If you saw your doctor about symptoms that can be early signs of lung cancer yet weren’t diagnosed with the condition for some time – and particularly, if your cancer is at an advanced stage – you may have a medical malpractice claim.
Lung Cancer Stories
Behind every lung cancer statistic is a real person – someone with a family, goals for the future, and their own unique lung cancer story. Here’s one of countless lung cancer misdiagnosis stories.
Several years ago, a gentleman went to the emergency room for injuries he sustained in an assault. During the course of his examination, the ER doctors performed a chest X-ray.
Instead of the rib fractures doctors had feared, the results of the X-ray showed a small nodule in his lung. It was an early-stage mass – so early that he wasn’t even experiencing symptoms yet – but it was cancerous all the same.
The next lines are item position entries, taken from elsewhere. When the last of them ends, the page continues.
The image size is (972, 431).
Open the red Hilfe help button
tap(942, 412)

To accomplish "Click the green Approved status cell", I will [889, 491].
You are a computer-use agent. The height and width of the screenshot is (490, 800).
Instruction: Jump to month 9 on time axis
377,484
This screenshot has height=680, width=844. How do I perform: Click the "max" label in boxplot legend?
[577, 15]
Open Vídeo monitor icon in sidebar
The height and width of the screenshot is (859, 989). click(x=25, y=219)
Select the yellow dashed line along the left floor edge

Because the lung cancer hadn’t had the time yet to progress, because it hadn’t spread, and because it was so small, the patient’s prognosis would have been good – if only he had been diagnosed with lung cancer then and there.
The doctors at the emergency room saw the mass, identified it as cancer, and even documented it in the man’s medical records. Unfortunately, though, they failed to ever inform him that he had cancer or to refer him to a physician who could help. He went about his life without seeking treatment. All the while, his condition worsened.
Not until five years later, when his symptoms became serious enough to affect his life on a daily basis, did the patient learn that he had cancer. By then, the small mass had grown to a much larger size. The cancer had spread beyond his lungs, metastasizing to his brain and his lymph nodes.
In the years since that chest X-ray, his lung cancer had gone from early stage to late stage. His condition was terminal. He started hospice care and passed away shortly after, at just 52 years old.
It was clear that the emergency room doctors’ mistakes had cost this man his life. His family knew that he deserved justice. They held the doctors accountable for their mistakes by filing a medical malpractice claim.